Required work ::
Copy the lines below, from the one containing "Find the location" down through the last of the rows. Leave the pictures out.

Excerpted records ::

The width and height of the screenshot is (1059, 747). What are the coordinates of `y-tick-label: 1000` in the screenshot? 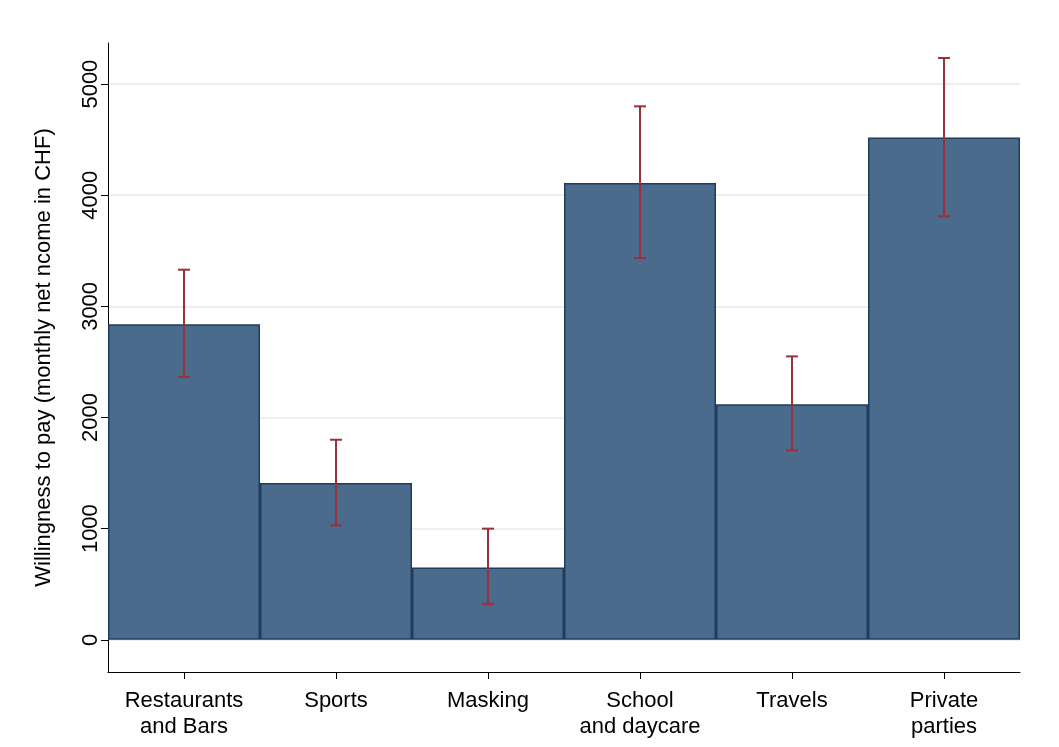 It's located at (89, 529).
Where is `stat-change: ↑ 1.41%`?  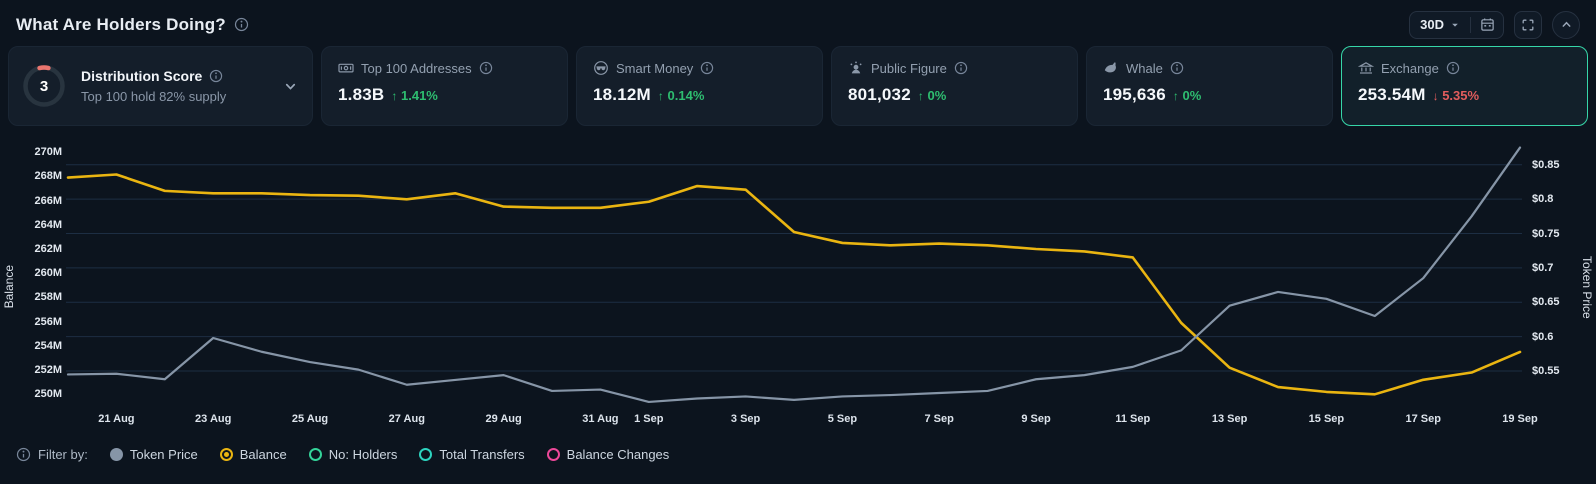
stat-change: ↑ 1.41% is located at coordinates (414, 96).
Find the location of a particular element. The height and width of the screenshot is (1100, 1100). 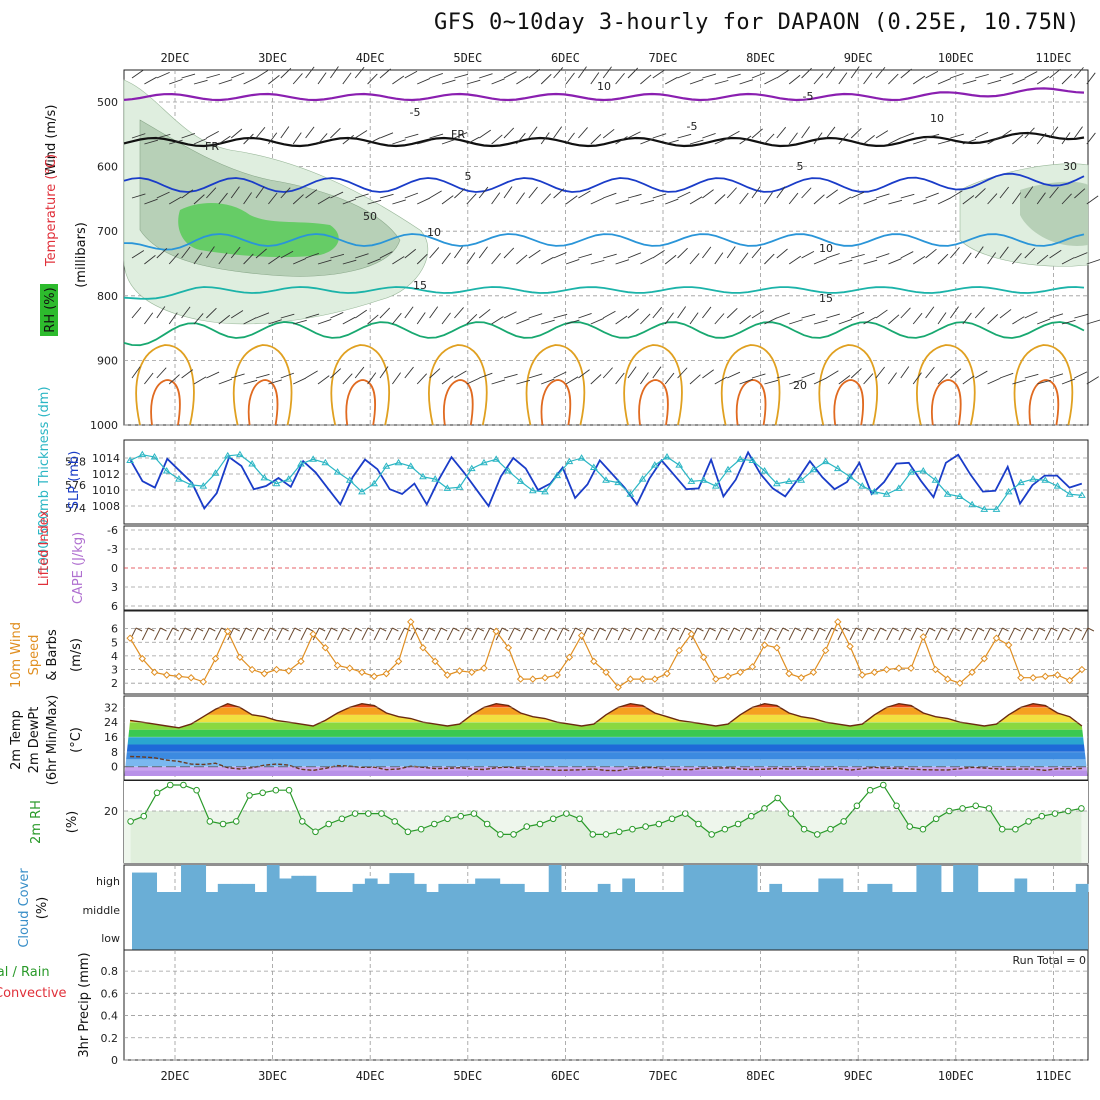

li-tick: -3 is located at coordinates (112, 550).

Finished exercise ::
Find the location of a particular element. The height and width of the screenshot is (1100, 1100). 

li-tick: -3 is located at coordinates (112, 550).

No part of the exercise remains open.